À Thiès, les problèmes s'accentuent avec les dépôts de gravats à tous les coins de rue malgré les campagnes de sensibilisation et les sanctions. Le chef de la brigade régionale d’hygiène, l’adjudant-chef Damien Ndione, déplore la « persistance d'une telle pratique malgré les contrôles » et met en garde les contrevenants.
Selon lui, certains habitants déposent les gravats issus de travaux de rénovation directement devant leurs maisons, sans mesurer qu’il s’agit là d’un délit au regard du Code de l’hygiène. « La brigade procède à des contrôles et peut infliger des amendes », a-t-il alerté.

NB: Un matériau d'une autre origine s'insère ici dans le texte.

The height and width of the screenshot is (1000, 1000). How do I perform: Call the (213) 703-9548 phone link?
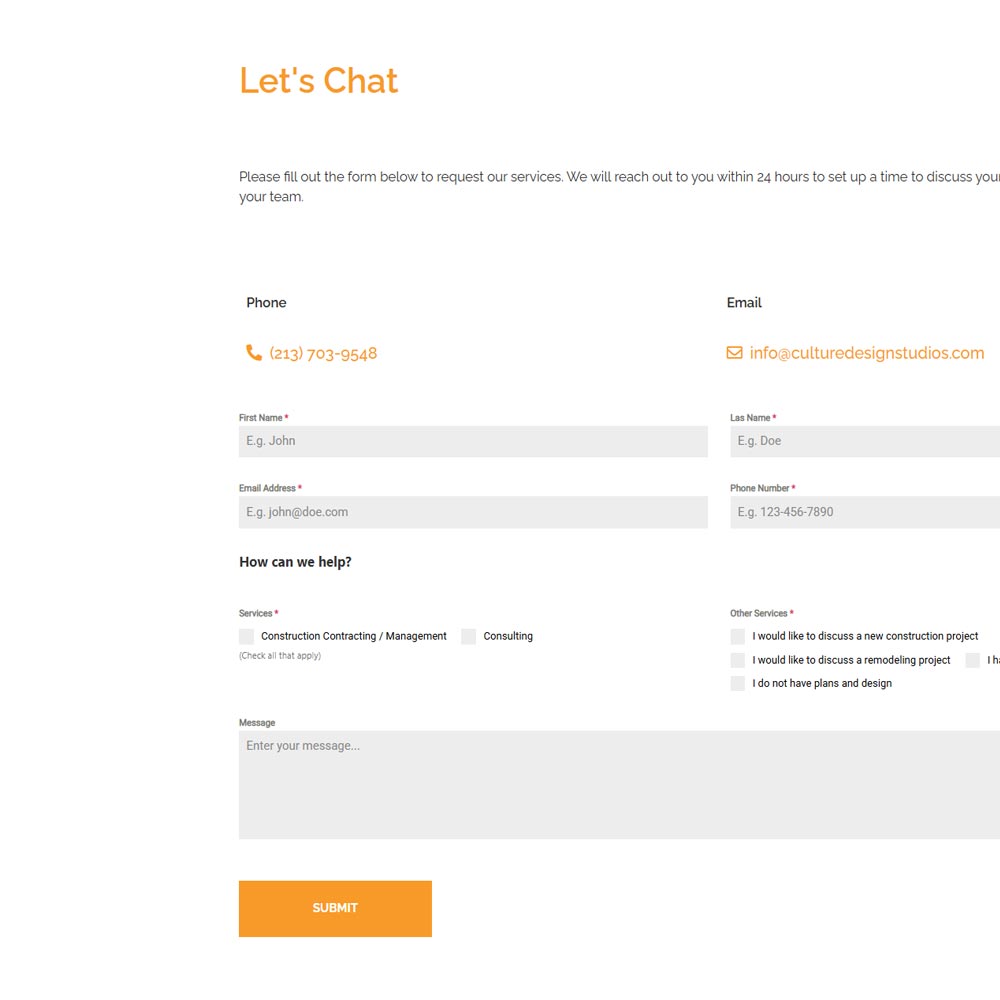point(323,353)
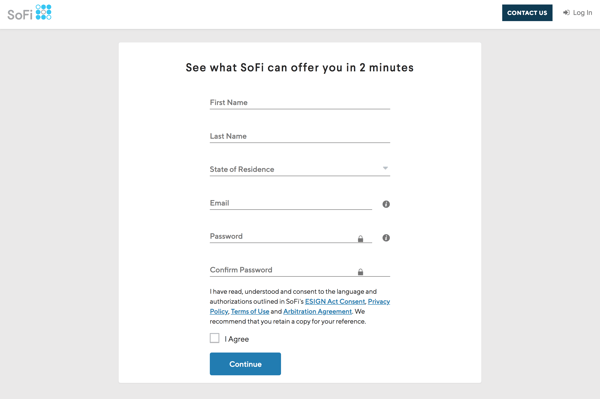Check the I Agree checkbox
The image size is (600, 399).
point(215,338)
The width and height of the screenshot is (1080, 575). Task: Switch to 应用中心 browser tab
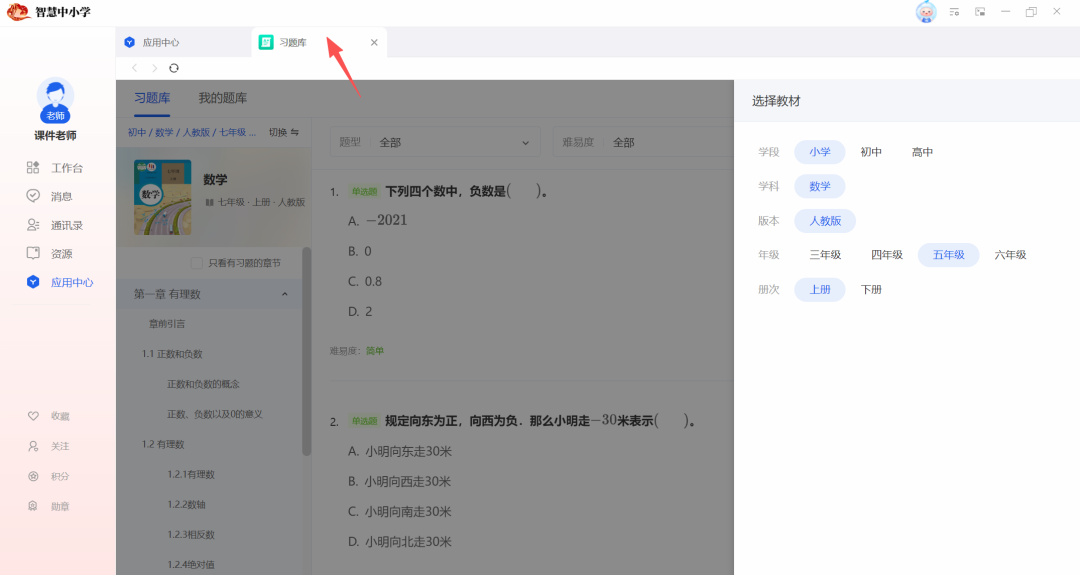[160, 43]
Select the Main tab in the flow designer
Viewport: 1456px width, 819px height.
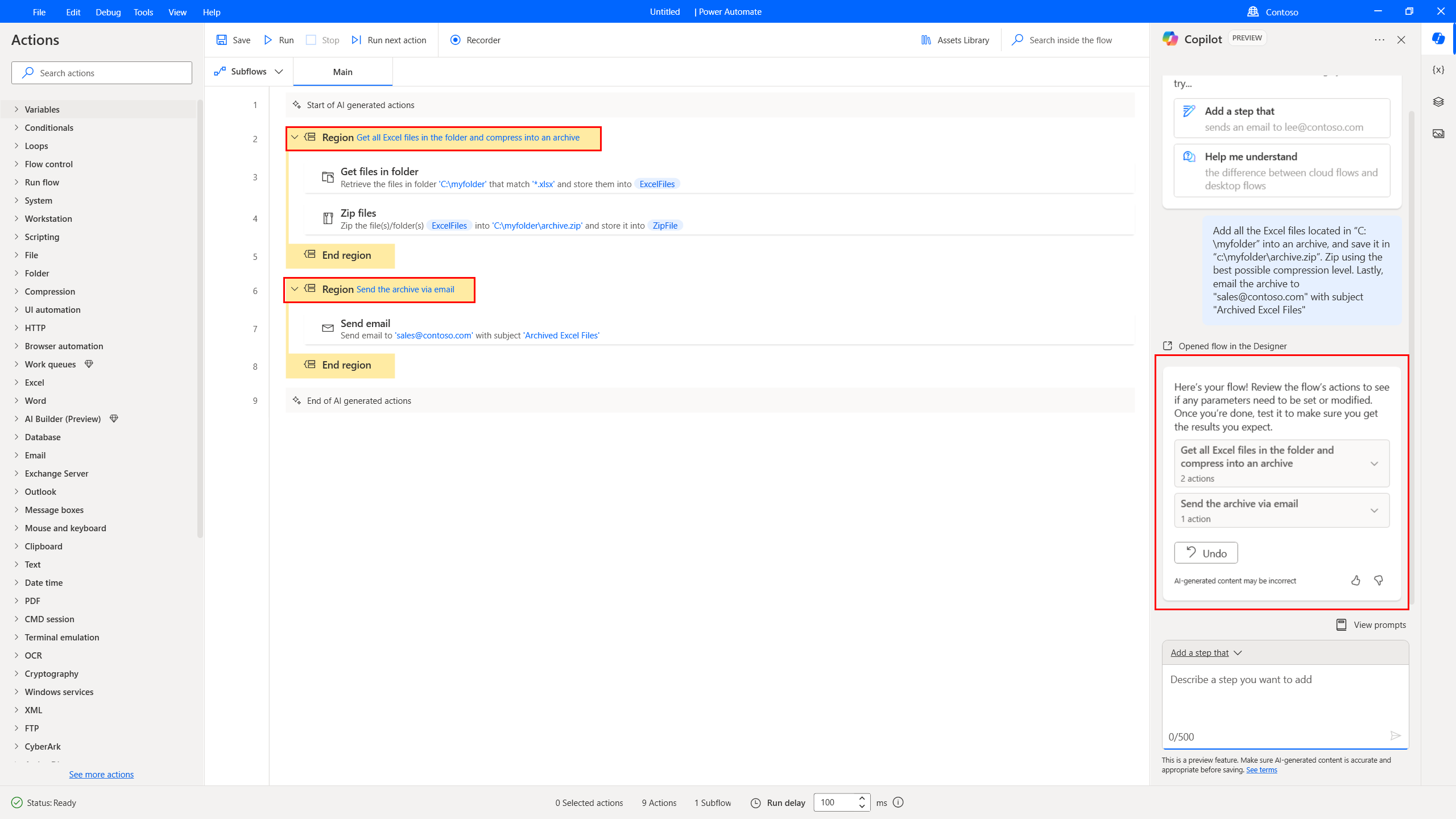343,72
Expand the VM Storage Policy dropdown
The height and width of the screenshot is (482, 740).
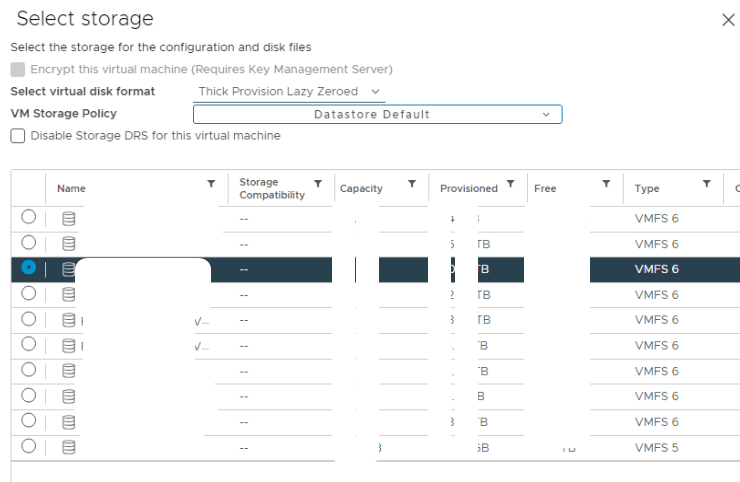[378, 114]
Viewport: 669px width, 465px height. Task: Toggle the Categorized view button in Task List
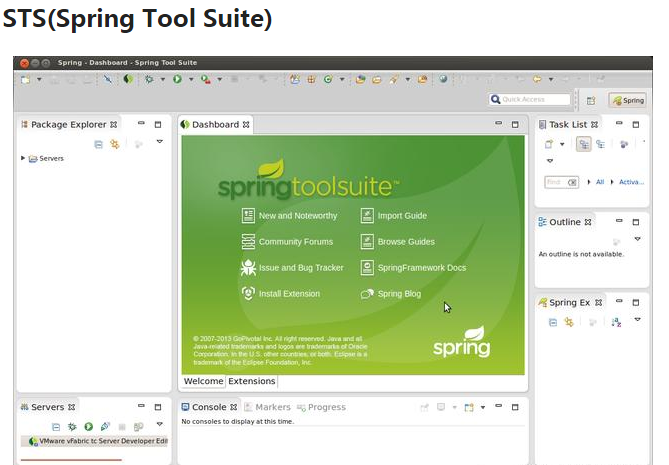(583, 144)
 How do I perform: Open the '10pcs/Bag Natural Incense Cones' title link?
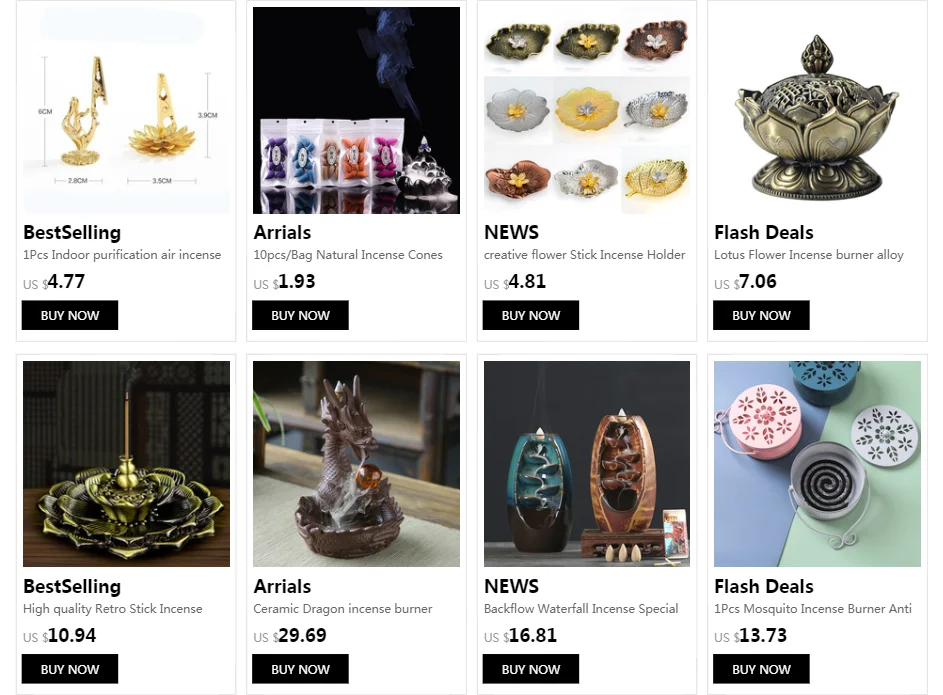348,255
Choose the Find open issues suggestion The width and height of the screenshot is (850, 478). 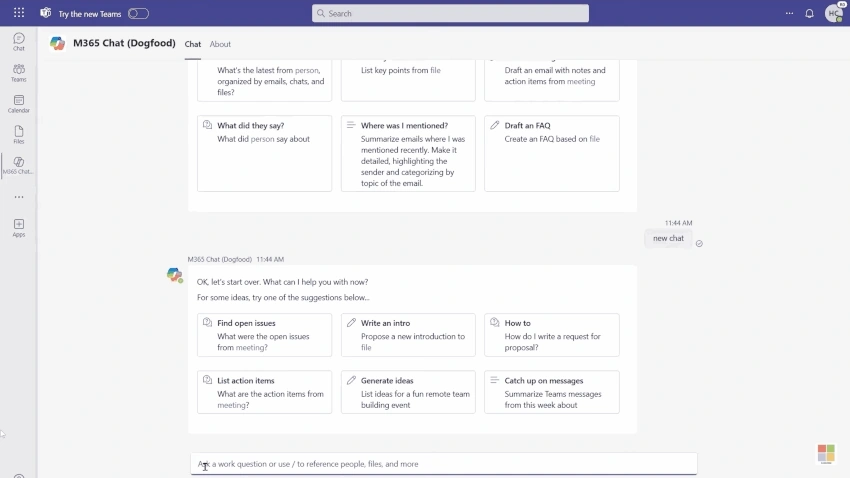pyautogui.click(x=265, y=335)
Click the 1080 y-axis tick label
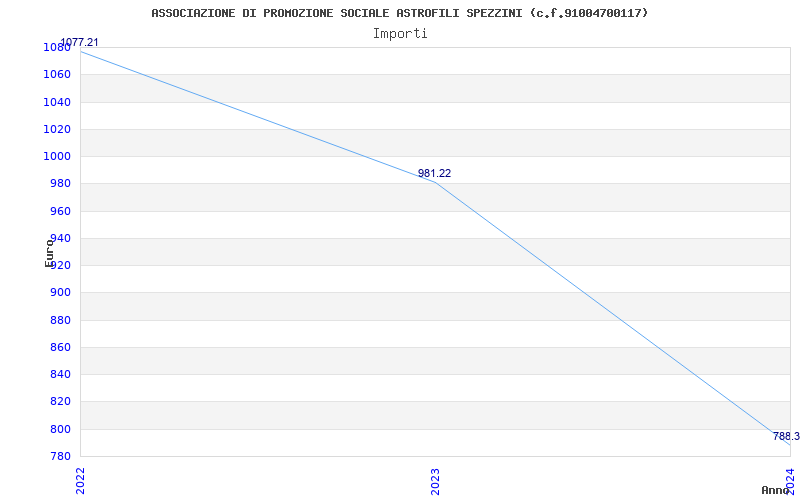This screenshot has height=500, width=800. pos(57,48)
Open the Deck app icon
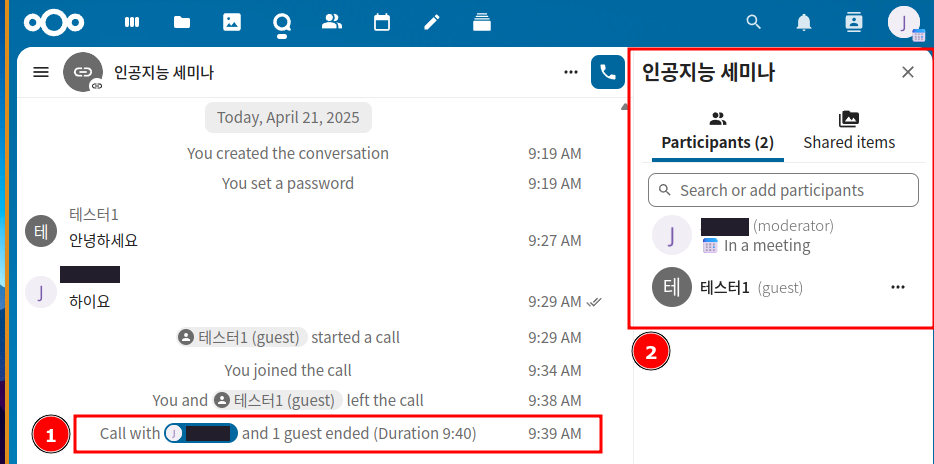 (x=482, y=22)
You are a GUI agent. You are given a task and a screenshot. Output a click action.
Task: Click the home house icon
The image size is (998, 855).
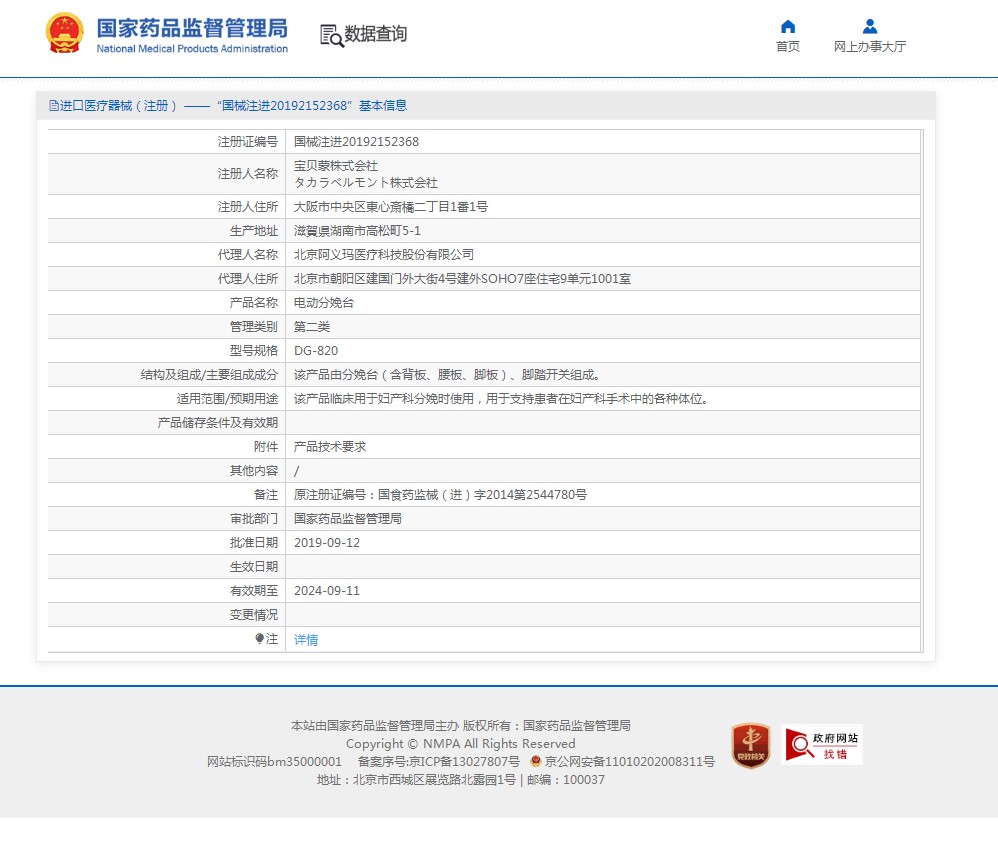point(788,26)
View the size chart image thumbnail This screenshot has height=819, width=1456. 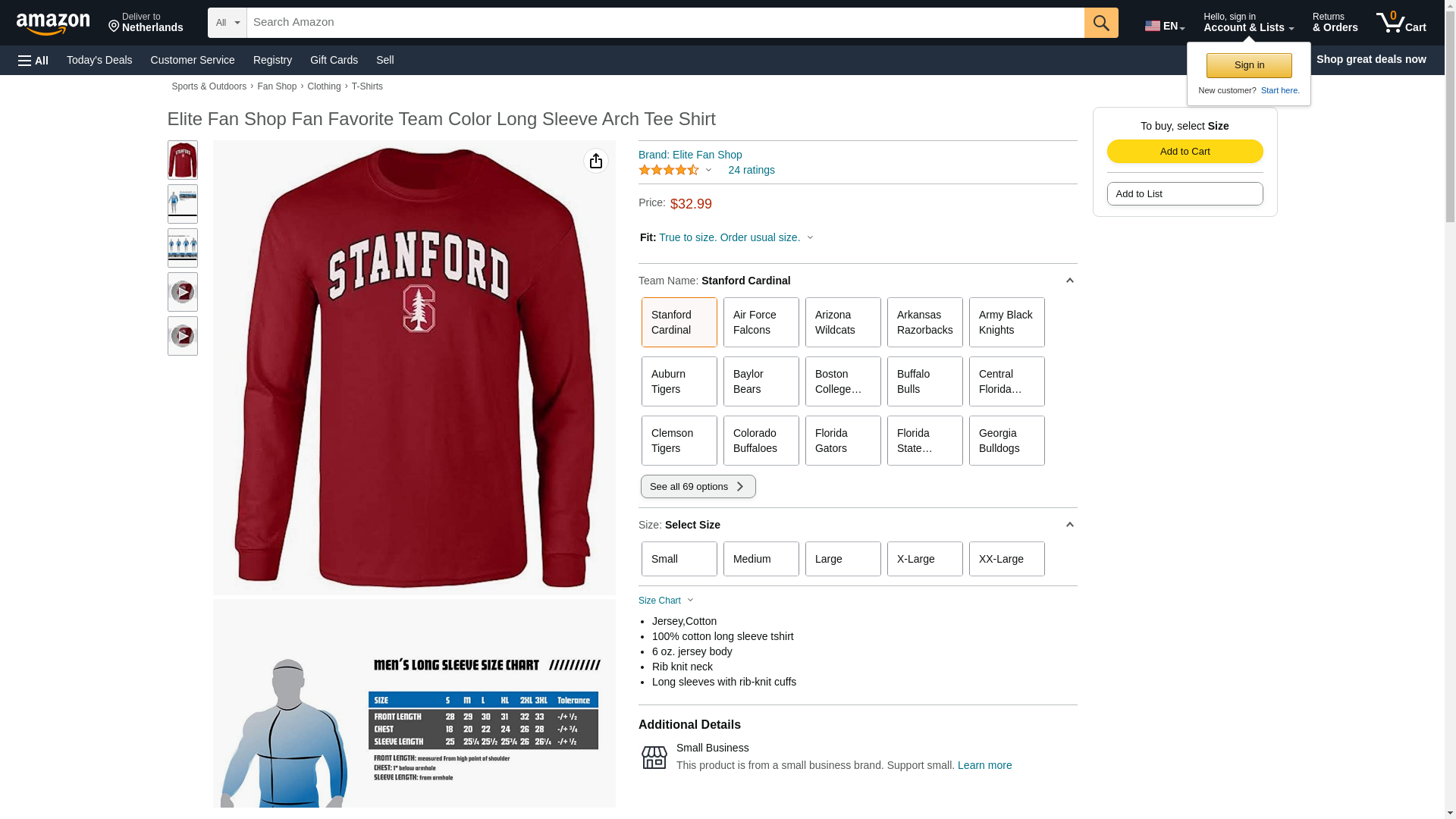point(182,204)
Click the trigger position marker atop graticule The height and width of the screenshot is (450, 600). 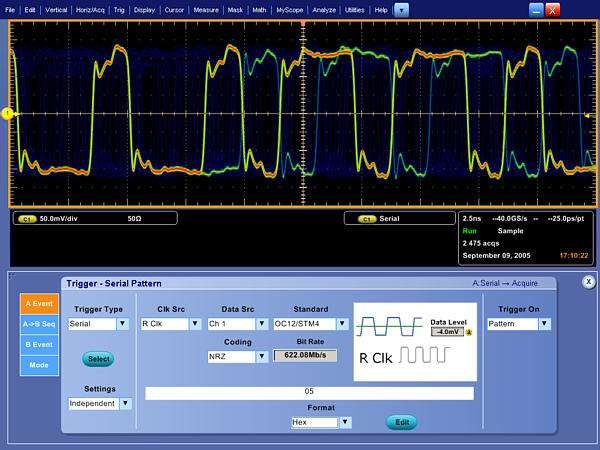[301, 21]
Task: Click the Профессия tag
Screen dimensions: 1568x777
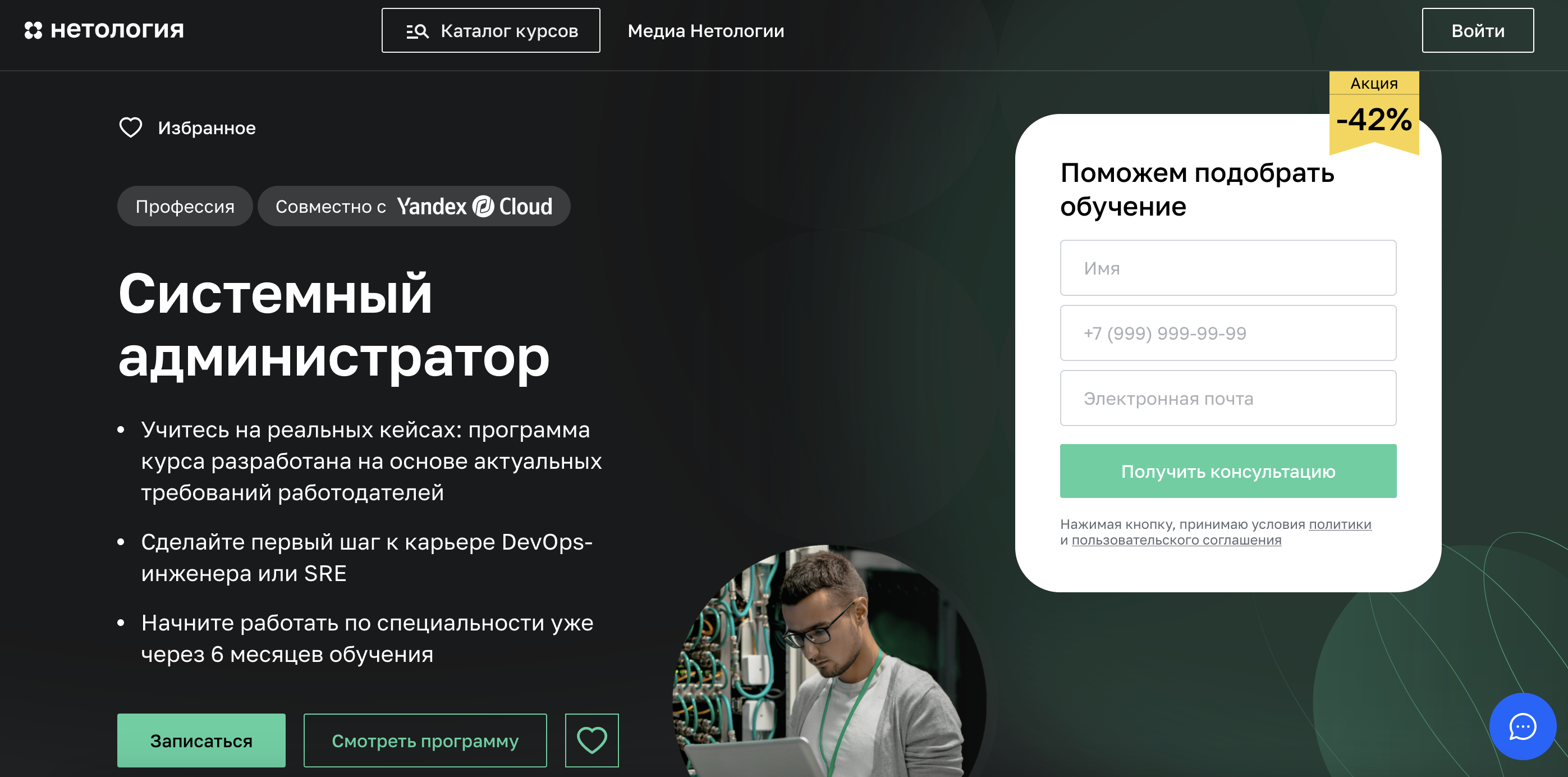Action: 185,207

Des sanctions qui peuvent aller jusqu’à 2 millions F CFA, a-t-il expliqué.
Et de poursuivre : en cas de non-paiement, une peine d’emprisonnement peut également être encourue. Après constatation, un procès-verbal de renseignement judiciaire peut être transmis au procureur. Une sommation est ensuite délivrée pour demander au contrevenant de débarrasser les gravats. Un nouveau contrôle permet de vérifier si la mesure a été exécutée.
Le chef de la brigade régionale d’hygiène de Thiès rappelle que les gravats constituent des déchets qui contribuent à l’encombrement de la voie publique.